Queste missioni e interventi hanno un costo, che per il 2019 dovrebbe
essere di 1 miliardo e 428 milioni di euro. Per avere un termine di
paragone, consideriamo che l’Italia destina per la cooperazione allo
sviluppo un budget di circa 514 milioni di euro per il 2019.
In pratica l’Italia per l’anno in corso ha stanziato 2 miliardi di
euro, di cui il 75% per perseguire una serie di missioni militari e il
restante 25% in attività di cooperazione e sviluppo.
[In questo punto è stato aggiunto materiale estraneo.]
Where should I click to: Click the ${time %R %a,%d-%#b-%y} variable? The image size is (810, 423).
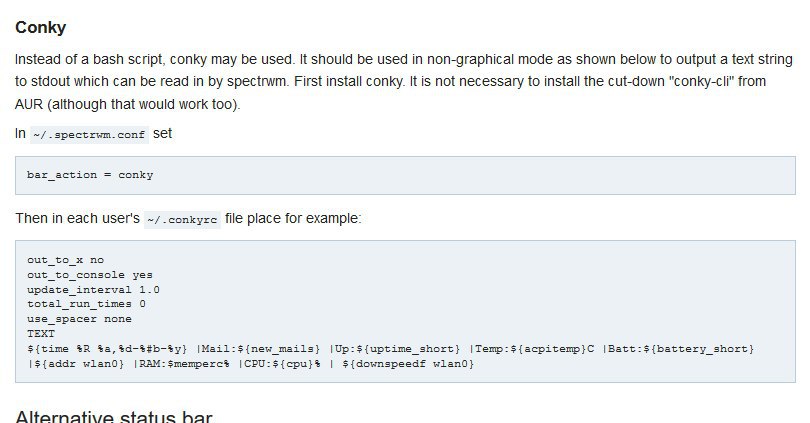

Fuori dubbio che per i soldati italiani in missione all’estero non si
tratta di andare a fare vendemmia ma bisogna anche dire che
essendo queste forze tutte formate da volontari, c’è una corsa a farvi
parte dal momento che la paga è 2,5 volte superiore a quella se
restassero in patria e –numeri alla mano- sarebbe più pericoloso
morire sul lavoro in Italia che perire in missione. Certi numeri
occorre avere anche la faccia tosta di dirli.
Per quanto il quadro non sia così semplice come la brevità di un testo
sul web impone, proprio i numeri (dei militari e dei costi) ci
dicono che la situazione potrebbe essere messa sotto controllo Ue
senza gravi problemi economici ed organizzativi, salvo il fatto che una
Ue che assieme alla NATO dal 1990 sta procedendo a serrare in una
tenaglia da nord e su la Russia, evidente che Putin nel momento
in cui l’Ue ponesse una forza di separazione tra la Turchia, o Kurdi e
la Siria, avrebbe parecchio da dire. E da fare con 45mila soldati in
Siria.
L’impressione generale comunque è che le missioni militari all’estero
dell’Ue servano ad altri interessi piuttosto che quelli di
pacificazione delle zone in cui operano. Fanno Pil, sono una vetrina
per vendere armamenti, vendono l’immagine dell’italiano bonaccione ma
sostanzialmente servono a poco.
L’Ue a 28 membri non vuole riconoscersi come potenza mondiale
nonostante il suo mezzo miliardo di popolazione ed i 15,300 migliaia di
miliardi USD di PiL 2017 . Gli Stati Uniti 19,39 migliaia di miliardi
USD e la Cina con 12,24 migliaia di miliardi USD.
Sostanzialmente una Unione senza testa e nerbo.